This dispatch comes from Mary Sanders, a PhD student in the
history department at Oklahoma State University. Mary works on 20th-century American religious history and the history of
terrorism and political violence. Currently, she's writing her
dissertation prospectus and studying for her exams, which she'll take in
the fall. Enjoy! --JF
I started my AHA trip yesterday with a 10-hour drive over
from San Antonio, Texas; unlike Erin, I was nowhere near coherent enough
last night to string any thoughts together!
This afternoon, after braving the registration lines, I started
off official panel sessions with “Restructuring Religion: American
Approaches to Modernism,” sponsored by the American Society of Church
History, and chaired by Kathryn Lofton of Yale University.
I was particularly excited to see John Corrigan’s paper,
“Religious Cases of Modern Spaces and Places,” in which he emphasized
how religious communities shape their identities by how they use—or do
not use—space.
Elizabeth A. Clark’s paper, “From Italy to Harvard: George
LaPiana and Roman Catholic Modernism” was a fascinating profile of a
little-known church history professor at Harvard, and Amanda
Porterfield’s “William James and the Modernist Esthetics of Religion”
was a challenging and complex paper emphasizing the artistic elements
of James’ thought.
I took advantage of the half-hour between sessions to head
over to the job center, where I posted a recently-announced Modern U.S.
job opening at my undergraduate alma mater, Oklahoma Baptist University,
before wandering over to the Roosevelt Hotel
several blocks away for “God and Mammon: The Politics of Religion and
Commerce in Mid-Twentieth-Century America.”
The first paper was Kevin M. Kruse’s “Freedom Under God:
Corporations, Christianity, and the Revolt against the New Deal,” which
located the origins of the “Freedom Under God” movement not to the
foreign policies and anti-communism of the 1950s, but
rather to a reaction to the domestic policies of the 1930s.

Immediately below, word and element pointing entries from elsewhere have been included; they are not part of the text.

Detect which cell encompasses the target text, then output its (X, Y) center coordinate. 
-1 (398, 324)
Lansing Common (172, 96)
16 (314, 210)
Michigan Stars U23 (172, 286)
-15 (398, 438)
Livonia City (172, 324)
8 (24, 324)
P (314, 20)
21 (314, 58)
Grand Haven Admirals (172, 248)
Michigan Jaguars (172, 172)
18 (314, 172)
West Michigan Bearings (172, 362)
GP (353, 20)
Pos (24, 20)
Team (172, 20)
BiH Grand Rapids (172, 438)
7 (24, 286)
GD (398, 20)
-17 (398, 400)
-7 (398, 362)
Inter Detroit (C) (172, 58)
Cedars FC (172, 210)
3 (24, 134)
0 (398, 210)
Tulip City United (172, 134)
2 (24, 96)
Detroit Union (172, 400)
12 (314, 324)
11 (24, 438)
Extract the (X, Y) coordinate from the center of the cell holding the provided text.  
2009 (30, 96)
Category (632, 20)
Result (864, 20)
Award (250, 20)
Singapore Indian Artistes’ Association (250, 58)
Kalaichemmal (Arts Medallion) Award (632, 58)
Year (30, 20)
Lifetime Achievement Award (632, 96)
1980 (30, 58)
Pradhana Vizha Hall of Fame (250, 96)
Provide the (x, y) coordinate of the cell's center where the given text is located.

Darren E. Grem’s paper “Incorporating Conviction: J. Howard Pew, Christianity
Today, and the Business of Evangelical Culture” offered a business and institutional history of
Christianity Today and the relationship between businessmen and evangelicalism in the early Cold War era.
Finally, Darren T. Dochuck’s paper “ “Go, Sell Thy Oil”:
Evangelical Protestantism and Petro-Politics in Cold War America”
described “oil patch evangelicalism” and talked about the close
relationship between evangelicals and the petroleum industry.
I was particularly impressed with this panel as a whole—it seemed
to hang together very well, and each paper complemented the others
nicely.
Overall thoughts at the end of the first full day of the
conference: It’s good to be among historians that I respect and seek to
emulate.
It’s good to see what other people are working on.
Also, if you’re looking for good beignets, you can’t beat CafĂ© du Monde.